Human-rights safeguards (the CAPF must-know)

Safeguard Anchor
NHRC Statutory under the Protection of Human Rights Act, 1993; chair is a former CJI or SC judge
Article 21 Right to life and personal liberty (cannot be denied even in operations)
D K Basu guidelines Supreme Court arrest and detention safeguards
Geneva Conventions / IHL Treatment of combatants and civilians; ICRC mandate
Minimum force and proportionality The doctrine for the use of force in aid of the civil power

For the CAPF, internal-security operations must be lawful and proportionate; the interview tests whether you can hold "firmness with restraint". See human rights and internal security and internal security architecture of india.

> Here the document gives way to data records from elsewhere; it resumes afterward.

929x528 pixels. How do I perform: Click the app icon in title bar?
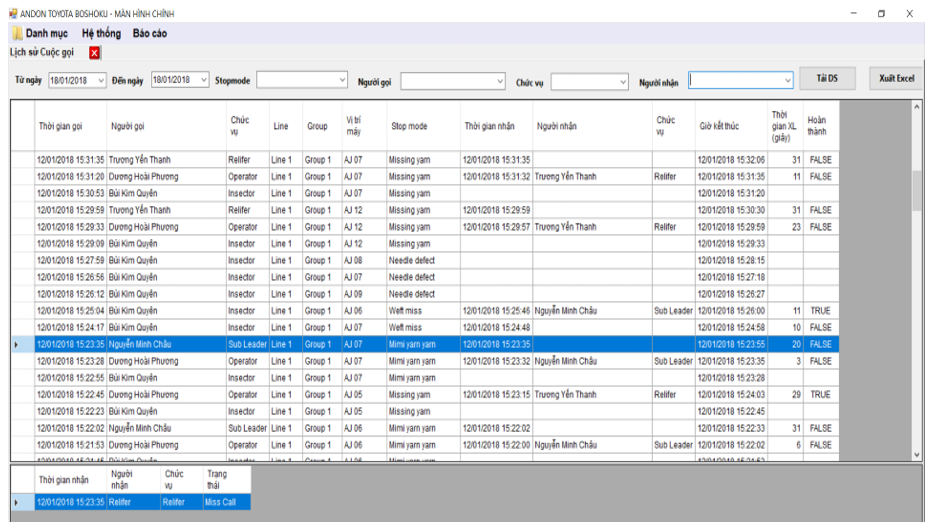point(12,14)
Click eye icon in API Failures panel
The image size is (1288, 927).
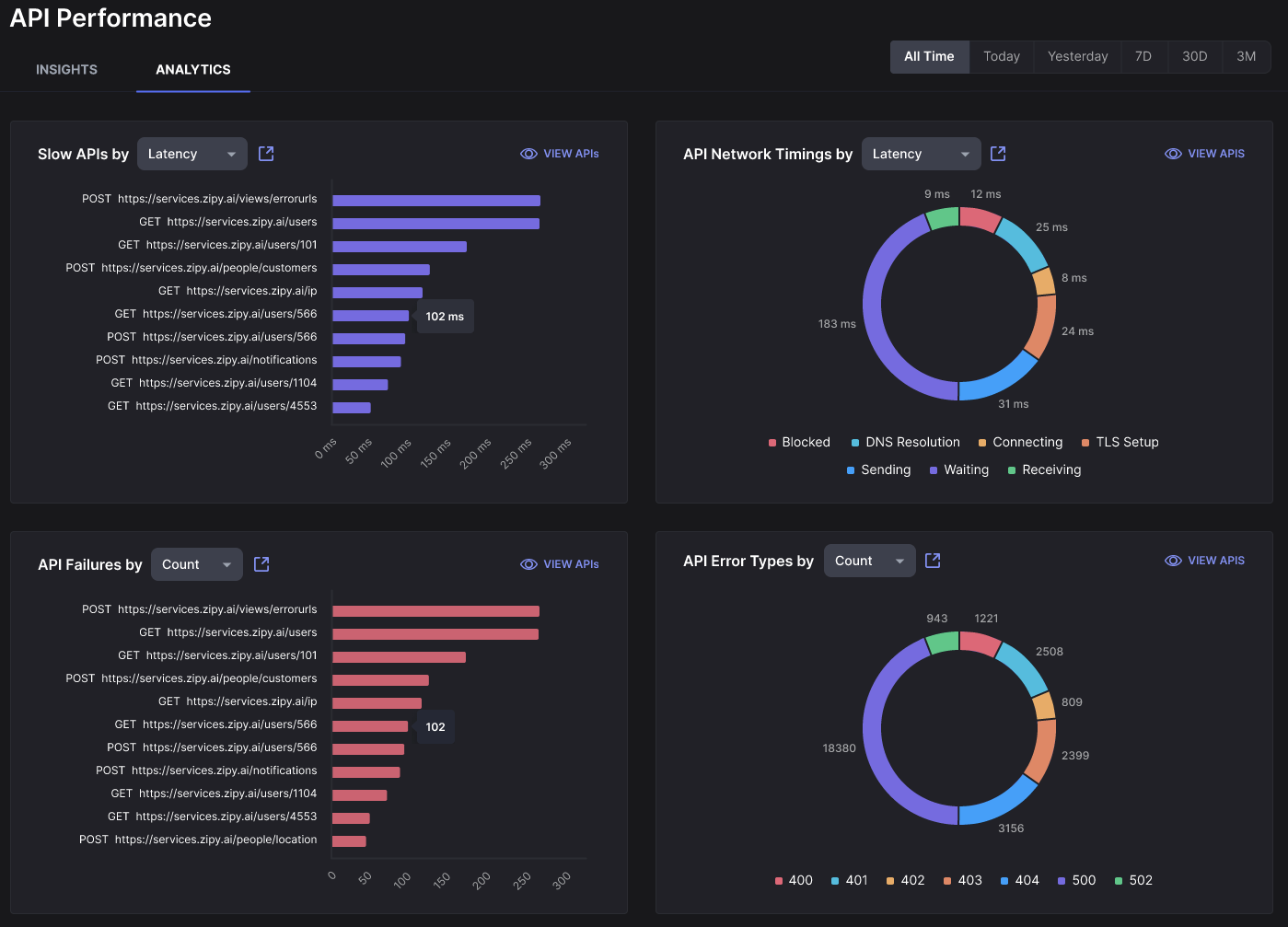coord(528,564)
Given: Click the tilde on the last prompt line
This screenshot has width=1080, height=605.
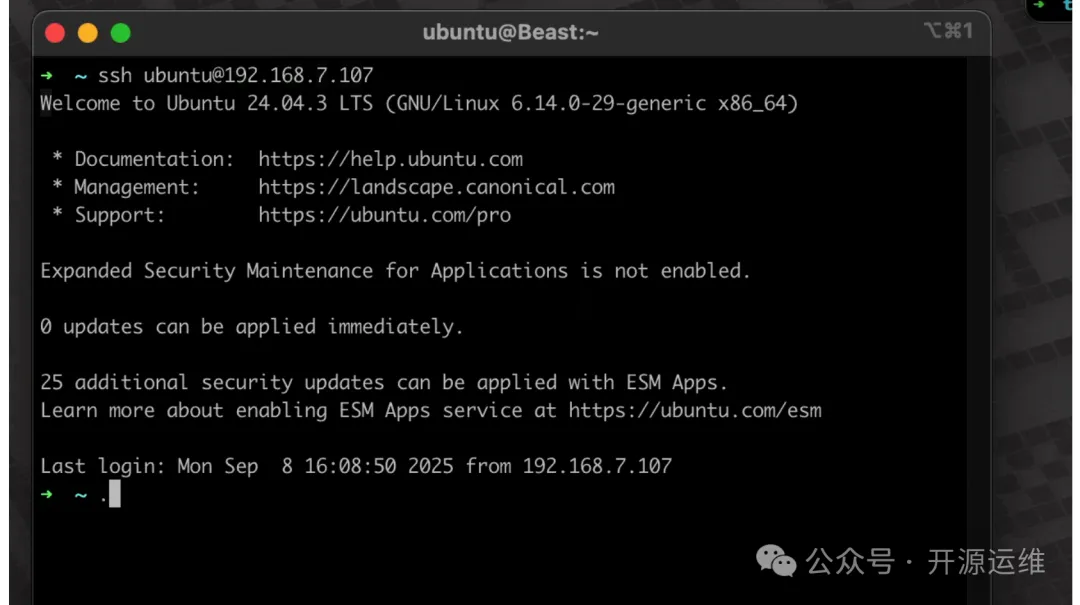Looking at the screenshot, I should click(80, 494).
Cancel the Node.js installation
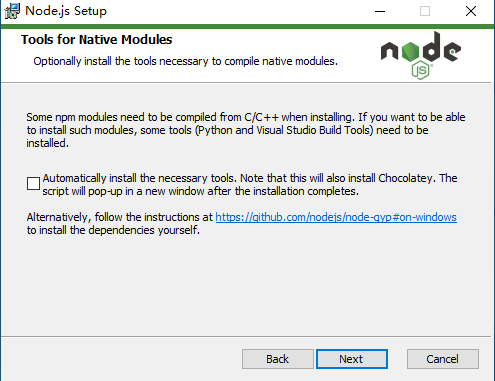Screen dimensions: 495x381 443,359
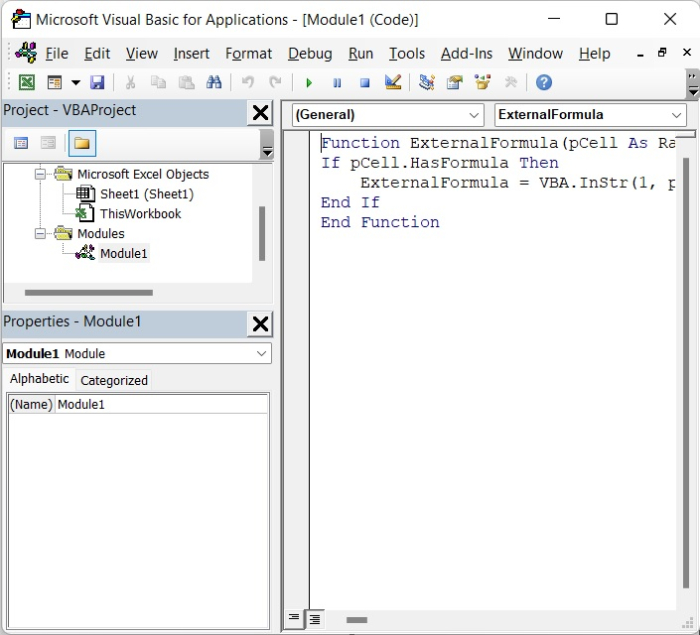Open Help via the blue question mark icon

point(543,83)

Gallantry and commemoration

Item Fact
Param Vir Chakra Highest wartime gallantry award
Ashoka Chakra Highest peacetime gallantry award
Police Medal for Gallantry For conspicuous gallantry in police and CAPF service
Police Commemoration Day 21 October (Hot Springs, Ladakh, 1959)
CRPF Valour Day 9 April (Sardar Post, 1965)

Exam and interview pointers

  • Know the raising year, Act and mandate of all five forces cold; this is the highest-yield CAPF-specific block.
  • Pair every force with its border or role, and every border with its line and its guarding force.
  • Always be able to add the human-rights and "minimum force" qualifier; the board marks for balance, not bravado.
  • Convert any internal-security headline into static facts (who, where, which Act) for the paper.